Loved your entire post of Robert Burns dinner! The soup tureens & tableware are perfect! I want to make the Scottish Tart. What is “golden syrup?” Would pure maple syrup do or is it more like clear corn syrup? Thanks for your clarification!
Sorry – I should have clarified earlier. It’s a British staple, but not much found in North America, I don’t think. Here’s is a link to it on Amazon. https://www.amazon.com/Tate-Lyles-Golden-Syrup-454g/dp/B0001590BY
I see they also sell it at World Market. Lyle’s Golden Syrup – we used to love it on oatmeal in the morning as kids (or if we could sneak a spoonful out of the tin when no one was looking).
It’s closer to a corn syrup than maple syrup, so if you wanted to substitute corn syrup I think it would be just fine. It’s a small quantity in the tart, and the whisky plus dried fruit have soooo much flavour.
Enjoy the tart! And thanks for stopping by. 🙂
I made this recipe for a Burns Supper and it was a hit. However the proportion of ingredients for the filling (even after reducing a number of them by eye) was enough to fill two prebaked crusts.

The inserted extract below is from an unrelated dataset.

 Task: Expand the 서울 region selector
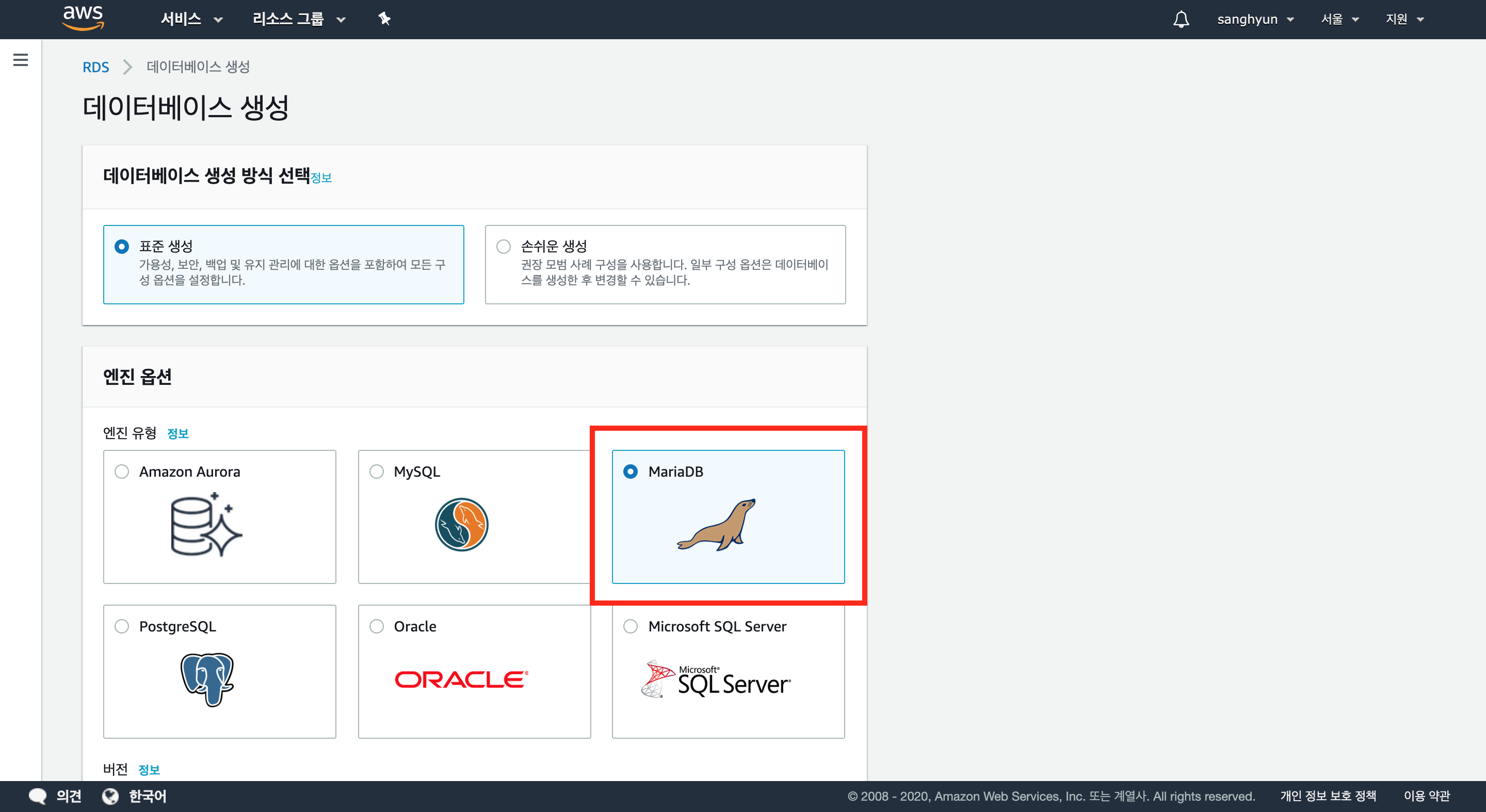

The solution is to either make two crusts or lay out the dry ingredients to visually determine whether they will all fit into the 1-inch void left in the crust, complete w eggs and butter. I reckon that if you end up with 1.5 C nuts and dried fruits then 3 eggs might do. Thanks for this recipe—we will be making it again!

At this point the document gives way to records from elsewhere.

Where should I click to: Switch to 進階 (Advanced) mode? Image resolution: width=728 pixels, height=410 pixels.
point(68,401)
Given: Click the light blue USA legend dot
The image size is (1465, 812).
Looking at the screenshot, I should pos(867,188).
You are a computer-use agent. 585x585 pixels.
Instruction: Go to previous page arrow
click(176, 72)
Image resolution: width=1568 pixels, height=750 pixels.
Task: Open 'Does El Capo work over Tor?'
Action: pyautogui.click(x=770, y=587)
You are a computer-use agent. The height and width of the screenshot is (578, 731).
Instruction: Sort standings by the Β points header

I think the tart tin I used was deeper than average – 1.5 to 2”. The filling went right up to the very top of the tart tin. I placed it on a rimmed baking sheet to catch any overflow (there wasn’t any; it seemed to bubble without expanding much), and I had to be very careful when sliding it into the oven.

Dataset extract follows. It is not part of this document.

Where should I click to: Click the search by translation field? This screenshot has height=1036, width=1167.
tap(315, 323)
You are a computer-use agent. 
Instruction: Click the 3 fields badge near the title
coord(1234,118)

Glad it worked out for you and sorry if you had to scramble to fit it in.
Note – I’ve amended the recipe to indicate the depth of the tart tin.
Very interesting. Do you know if this recipe was used before the 20th century. I ask because it seems very similar to recipes for a Canadian staple – Butter Tarts – except Butter Tarts typically only have raisins/currants and/or walnuts/pecans. The origins of Butter Tarts has long been debated – a lot of people seem to think it’s the Quebec Tarte Au Sucre (Sugar Tart) but the Scottish heritage is also strong in Canada. A traditional Canadian Butter Tart recipe has vinegar (keeps the filling from boiling over and also apparently keeps the sugar from crystallizing) but Tarte Au Sucre doesn’t. So I wonder if whisky in this recipe served the same purpose. LOL…maybe I’ll try whisky in my Butter Tarts instead of vinegar…tasty.
I believe the recipe is quite old – 16th or 17th century. And interesting that you should ask about it relative to butter tarts! I’m Canadian, so I have a good notion of what you have in mind. Scottish tart is more fruit-dense than a butter tart. It’s almost halfway between a butter tart and a fruitcake. It’s not runny (even though the filling is liquidy going in). And the whisky does make it delicious.